2. On 5 February 2013 the City’s Planning Committee adopted a resolution revoking the consent. The City says that this followed numerous, repeated and ongoing violations of the consent conditions over time, and complaints by residents in the neighbourhood. The breaches involved, in particular, the erection of structures in the form of large marquees in what should have been the designated parking area of the Church contrary to the relevant building regulations; these were used for church services in addition to the church building; parking in public streets causing congestion; noise levels from the church that were well above acceptable noise levels; and the use of large outdoor speakers adding to the noise levels during church services. According to the City, the applicants had been subjected to a number of inspections to establish the breaches, and had been provided with notices to cease the offending property use. The applicants failed to heed these notices. This continued after the revocation of the consent.
3. Eventually, the City resorted to litigation to resolve the situation. It sought, and was granted an interdict by the Honorable Kathree-Setiloane on 21 October 2015 directing the applicants, inter alia, to cease using the property for purposes of a place of public worship and to demolish and remove all structures erected for that purpose.
4. It is common cause that while the applicants filed a notice to oppose the application, an answering affidavit and heads of argument, they failed to appear on the day of the hearing and the order ultimately was granted in their absence. The applicants seek to rescind the order.
RESCISSION UNDER RULE 42(1)(a)
5. It is not clear from the applicants’ founding affidavit, or from their heads of argument what legal basis they rely on in support of their rescission application. They made reference in their heads of argument to rule 42(1)(a) of the Uniform Rules of court. That rule permits a court to rescind an order granted or sought erroneously in the absence of an affected party. The applicants do not state in their founding affidavit whether they rely on this rule, and if so, in what respects they aver that the judgment was erroneously granted. They also fail to advance this ground of rescission in their heads of argument.

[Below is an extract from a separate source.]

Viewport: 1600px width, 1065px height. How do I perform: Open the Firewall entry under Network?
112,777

6. At the hearing of the application, counsel for the applicants indicated that they did not intend to rely on rescission in terms of rule 42. In my view, this concession was correctly made. I can find no basis on which to hold that the judgment was granted or sought erroneously. At best for the applicants, it may be argued that they were unaware of the notice of set down, and that this constituted a procedural irregularity. However, this does not amount to an error on the part of the court in granting the judgment. A judgment to which a party is procedurally entitled cannot be considered to have been granted erroneously.[1] Whether or not the applicants knew about the set down of the application is irrelevant in this regard.

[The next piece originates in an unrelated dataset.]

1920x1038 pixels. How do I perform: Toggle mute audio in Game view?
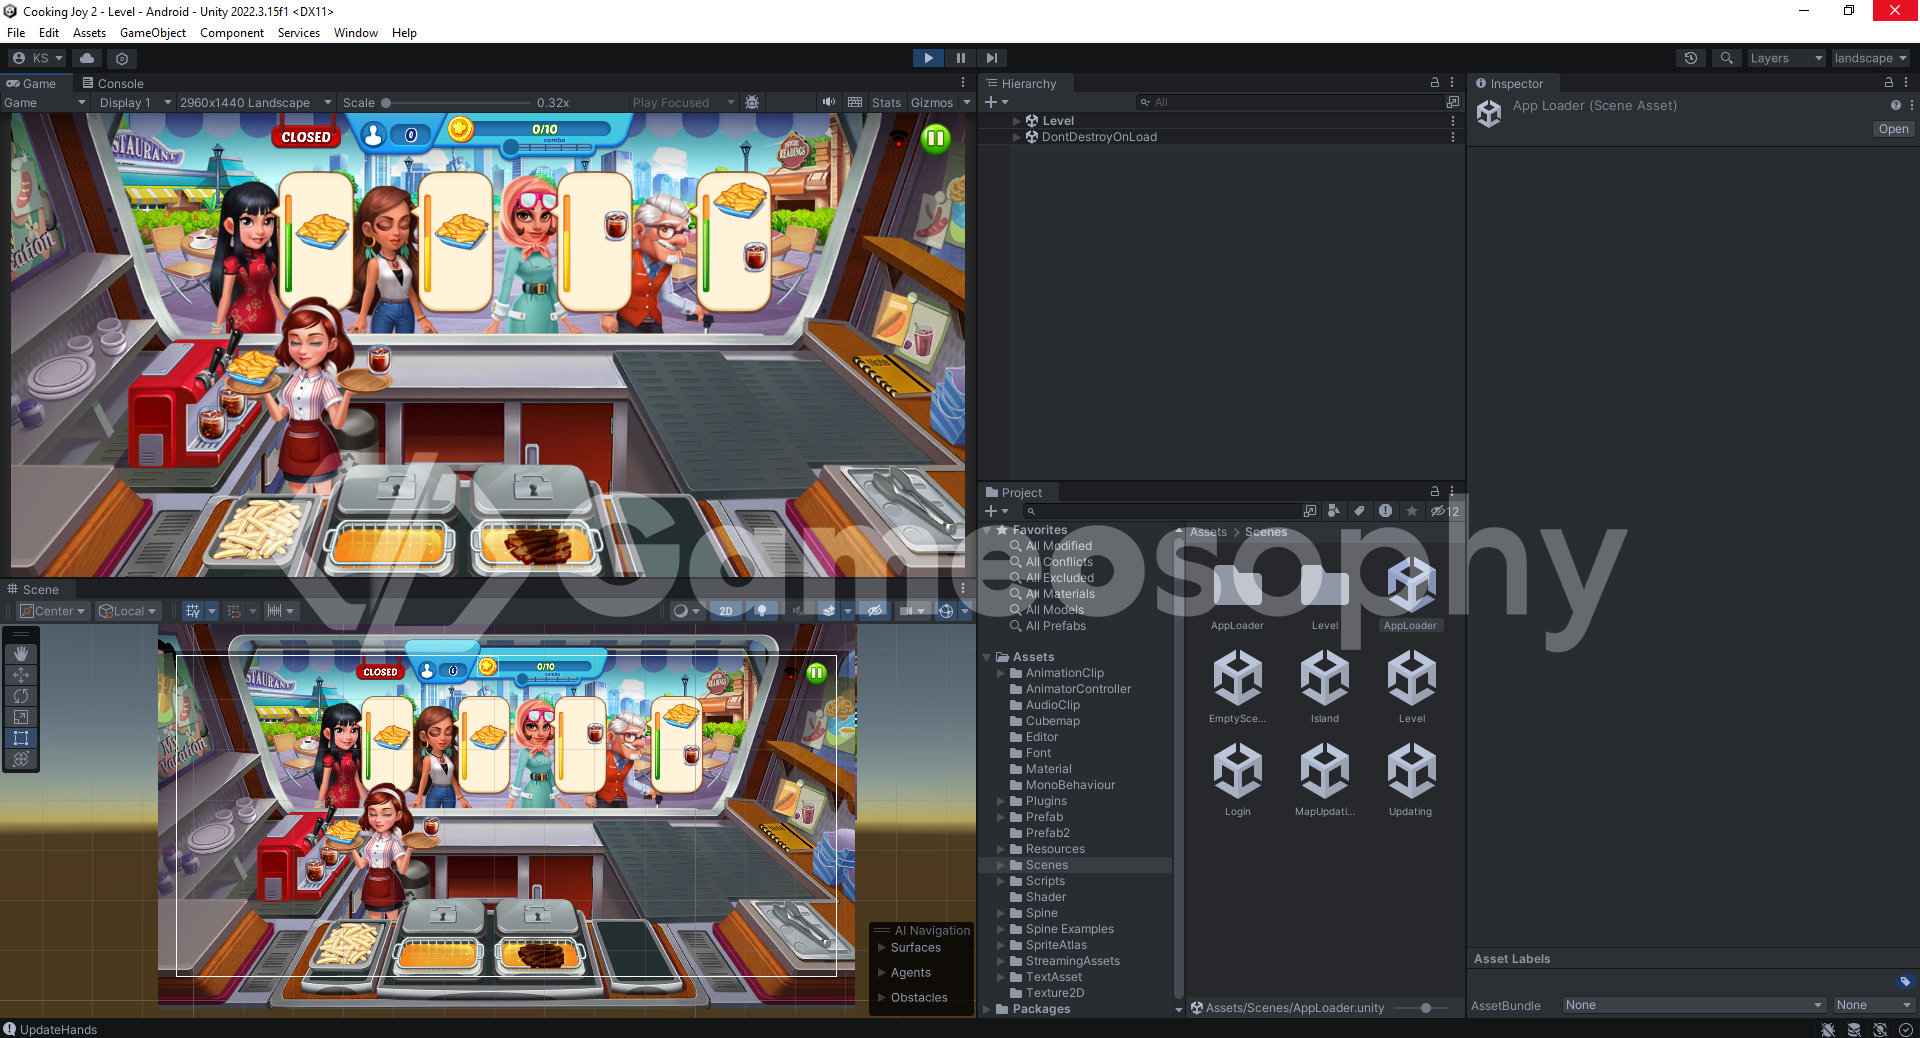point(828,102)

7. It may also be argued that the City did not serve the Notice of Set Down by hand on their attorney, and instead sent it by facsimile. However, as I discuss in more detail later, there were specific reasons, emanating from the conduct of the applicants’ attorney, why the City was forced into this form of service. The City explained the nature of its service (by facsimile) in the annexure attached to its Notice of Set Down to the court, and it explained why this was necessary. Service by facsimile in these circumstances cannot render the order reviewable on the basis that it was based on an erroneous procedure within the meaning of rule 42(1)(a).
RESCISSION UNDER THE COMMON LAW
8. If one reads between the lines of the founding affidavit and the heads of argument, it appears that the applicants rely on the common law, alternatively rule 31(2)(b) as the basis for their rescission. In a case like the present not much turns on whether the application is in terms of the Rule or in terms of the common law, as there is commonality in the relevant principles applicable.
9. An applicant for rescission must show good cause for her default. This entails that she must:
1. present a reasonable and acceptable explanation for her default; and
2. satisfy the court that on the merits she has a bona fide or substantial defence that prima facie carries some prospects of success.[2]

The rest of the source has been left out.